During the 1980s some press coverage about this issue started to filter out. The lettings business was booming because no one could sell their house, and negative equity (where your house is worth less than you borrowed to pay for it) hit hundreds of thousands of homeowners. Although the issue has gone off the media boil now, the buy to let phenomenon means that landlord borrowing is now through the roof. The fact that your landlord might well have borrowed large sums of money to buy the house you’re living in can have some interesting effects on you.
Looking For Trouble
Expect a return to these awkward times if the current boom ends. It still haunts the industry – not all rental units prove viable in lean times – meaning what the landlord can get in rent doesn’t cover their costs and that’s when the trouble starts. It’s an awful situation to find yourself in. You’ve dutifully paid the rent, but the landlord has spent it rather than paying their lender, and lenders can move with surprising speed to get
vacant possession (meaning tenants must go). Again, due legal process is always required.
Most rented property is now bought with borrowed money.
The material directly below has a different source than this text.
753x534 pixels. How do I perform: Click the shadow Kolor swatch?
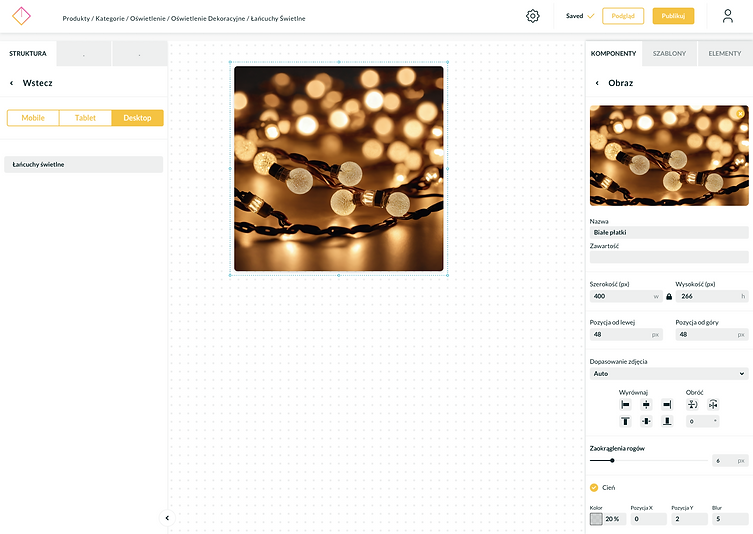596,519
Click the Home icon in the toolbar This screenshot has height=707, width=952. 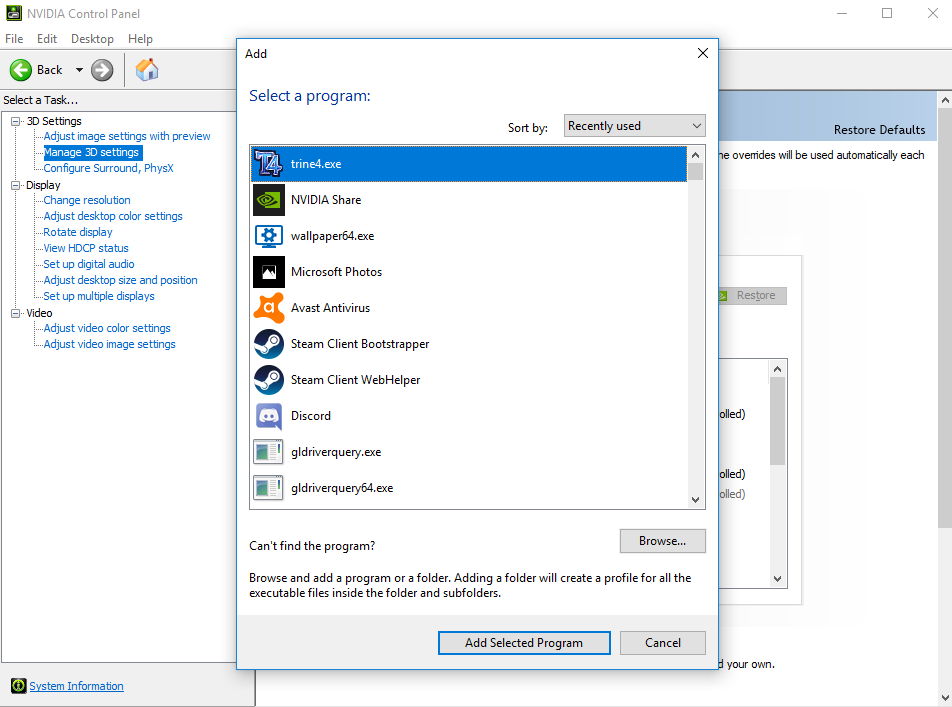147,69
Special deals for investment in rented property have emerged and new landlords are entering the housing supply market. This is absolutely great, and is where most new rentals have come from.
Of course, this doesn’t happen too often, but if it affects you, the fact that you are in a minority doesn’t make you feel one jot better. To a certain extent this is a risk you take, however being completely unaware that it exists doesn’t seem completely sensible.
Actually almost all normal mortgages have a clause in them, which prohibits the borrower subletting without authority from the lender (bank, building society). For the majority of tenants this causes absolutely no problem, as the owner uses the rent to pay the mortgage and no one is any the wiser. These days landlords gaily borrow money in the expectation of making huge gains, while tenants pay the monthly costs. But life has a funny way of not running to plan – especially where landlords overreach themselves, as can so often happen when prices are skyrocketing.
Life soon changes for tenants when the landlord is in personal financial difficulty and doesn’t keep making their monthly payments. As the number of repossessions (where the lender goes to court for a possession order) is again slowly creeping back up again, tenants can sometimes experience real problems that they are powerless to control.
In theory, anyone who has borrowings against a property they are letting out should serve a special notice, called
Prior Notice, on their tenants advising them that the lender may want to sell it (usually to cover landlord default on mortgage payments), but in practice many don’t bother. Sometimes landlords are not being deliberately misleading. You actually have to know quite a bit about the lettings industry even to be aware of this rule, unless your lender insists on it. Like all lettings rules, it gets broken mainly because it’s nigh on impossible to enforce.
What You Can Do
Any tenant can find out if their landlord has a mortgage. If you want to find out, you can fill out a special form online from the HM Land Registry. Currently the charge is only
£4 and the Land Registry are helpfully turning these around in about 48 hours. While it won’t tell you if your landlord is in financial difficulty, the name of the lender may well be on this document. At least with the name of the lender in your file, you have a chance of trying to sort this out if you become
aware of problems. Start worrying when endless official looking mail addressed to your landlord regularly ends up failing through your door. If you use an agent, make sure that all this mail is promptly delivered to them – many agents don’t know what’s going on until it’s much too late either.
Unfortunately, often the first thing a tenant knows is that a possession order has been issued through the courts from the lender. Most tenants do find out at least at this stage, because there is often an agreement that the possession order be addressed to the landlord and all occupants, which does mean you are able to open it, even if you don’t like what you read.
Where this doesn’t happen, the court will usually try to make sure something similar does, as they are aware that tenants often live in properties that the landlord has claimed to live in as their own home, which are suddenly subject to possession orders in favour of the lender.
The alternative would be that the court process would be completed and the bailiffs possibly arrive before an unsuspecting tenant even realised what was happening.